▶ _Given request_: Set out as a numbered list the lines from the start of the records up to and including the line with "Looking at the", skipping blank lines and omitting the pictures.

Word and element pointing entries:
§
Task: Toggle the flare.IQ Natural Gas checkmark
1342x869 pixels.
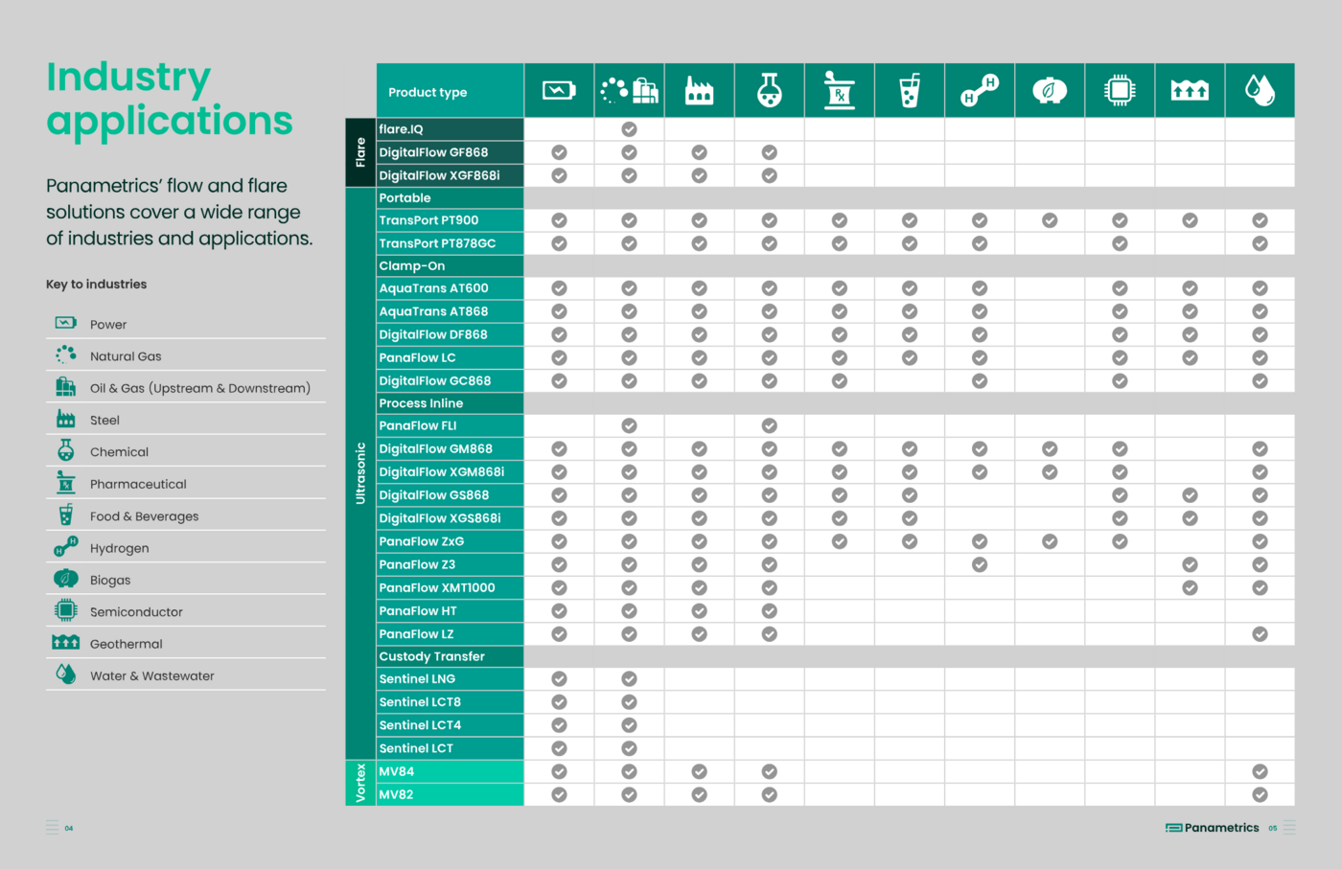Action: (x=629, y=129)
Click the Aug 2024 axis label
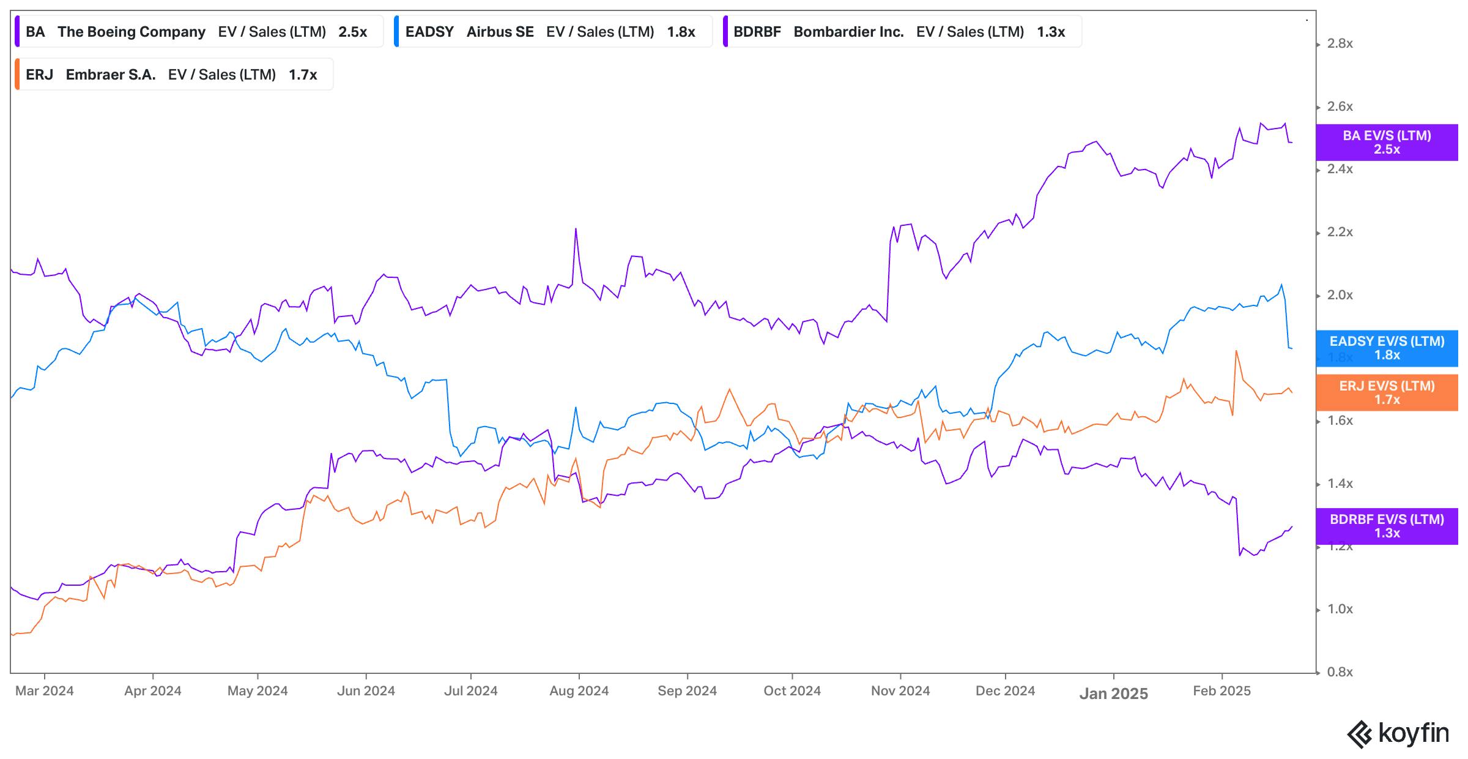This screenshot has width=1468, height=759. (579, 691)
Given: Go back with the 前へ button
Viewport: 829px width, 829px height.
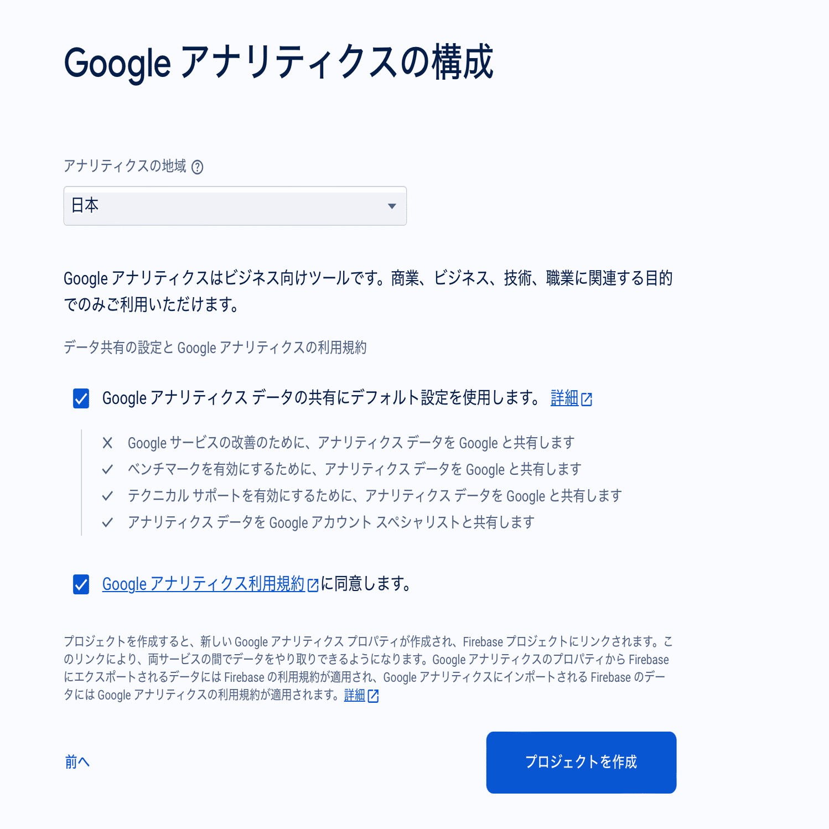Looking at the screenshot, I should click(77, 762).
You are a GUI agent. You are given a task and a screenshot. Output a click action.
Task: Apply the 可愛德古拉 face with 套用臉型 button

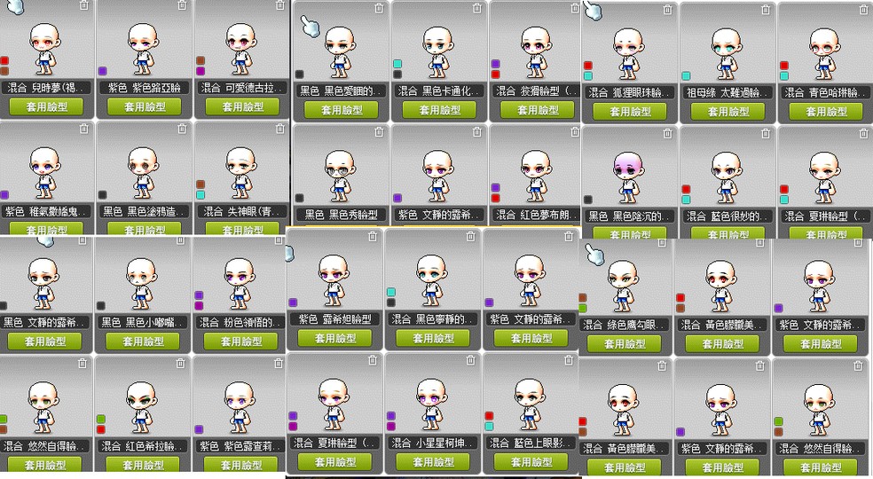pyautogui.click(x=242, y=106)
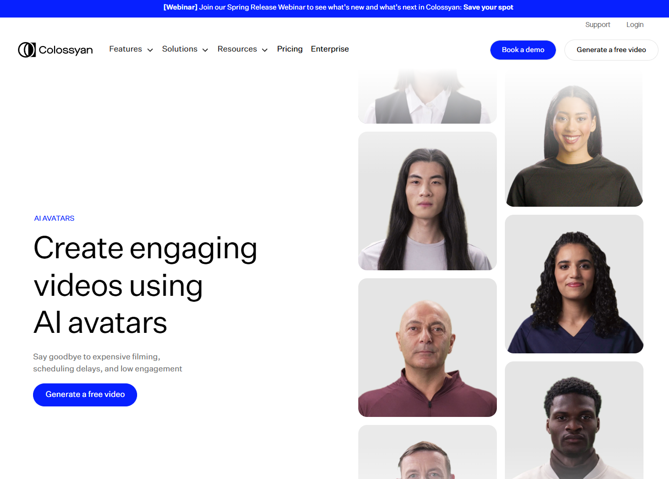669x479 pixels.
Task: Expand the Solutions dropdown chevron
Action: [x=205, y=50]
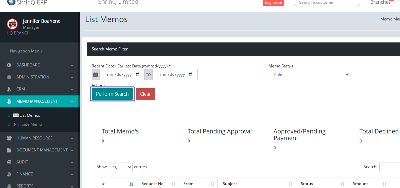Collapse the Memo Management menu
Image resolution: width=400 pixels, height=188 pixels.
click(x=72, y=102)
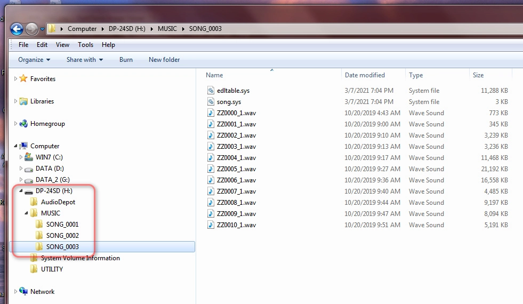Select the ZZ0006_1.wav audio file icon
Viewport: 523px width, 304px height.
[x=211, y=180]
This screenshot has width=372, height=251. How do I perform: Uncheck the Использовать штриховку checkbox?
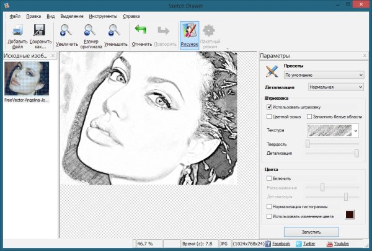coord(269,107)
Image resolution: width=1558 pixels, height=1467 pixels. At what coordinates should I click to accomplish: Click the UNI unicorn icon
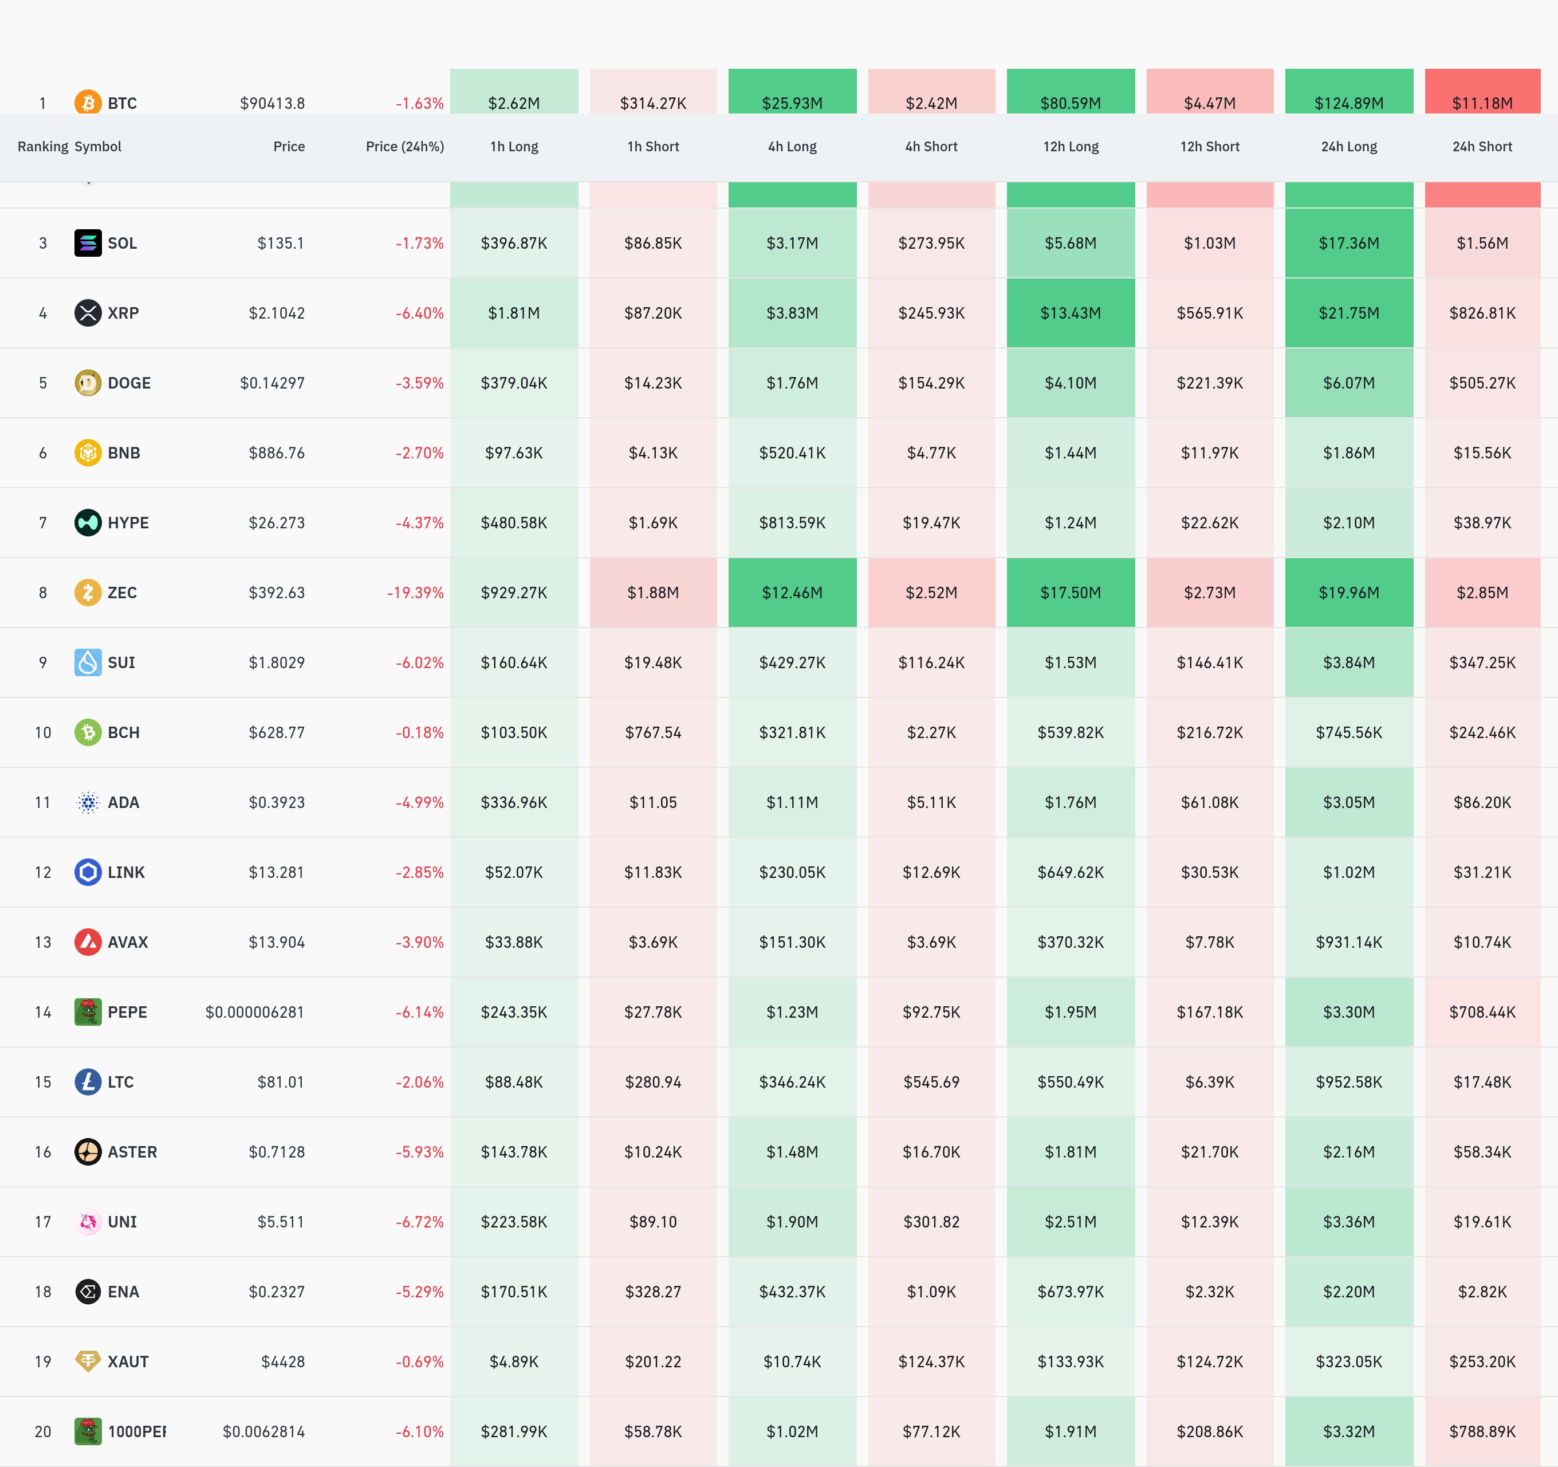[88, 1222]
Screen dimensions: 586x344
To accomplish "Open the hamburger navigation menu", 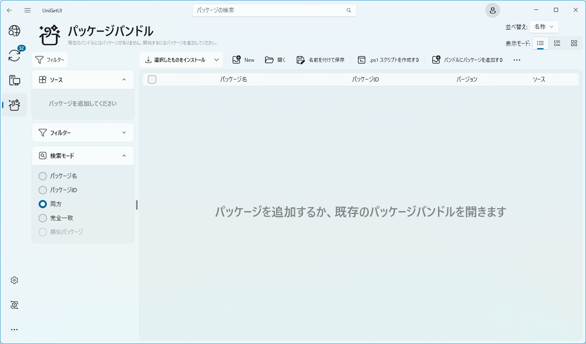I will [28, 10].
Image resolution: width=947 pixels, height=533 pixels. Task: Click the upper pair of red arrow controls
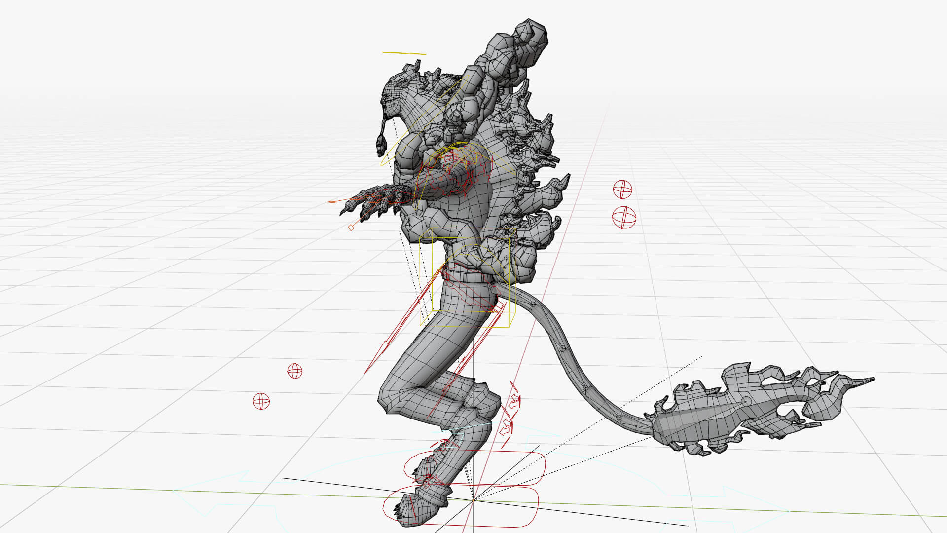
§
▶ _Task response_:
1. Task: Toggle the flare.IQ Natural Gas checkmark
2. 1342x869 pixels.
3. Action: (x=629, y=129)
4. Click the Aug 2024 axis label
5. This screenshot has width=1468, height=759. (579, 691)
6. Given: Go back with the 前へ button
7. Viewport: 829px width, 829px height.
8. Looking at the screenshot, I should click(77, 762).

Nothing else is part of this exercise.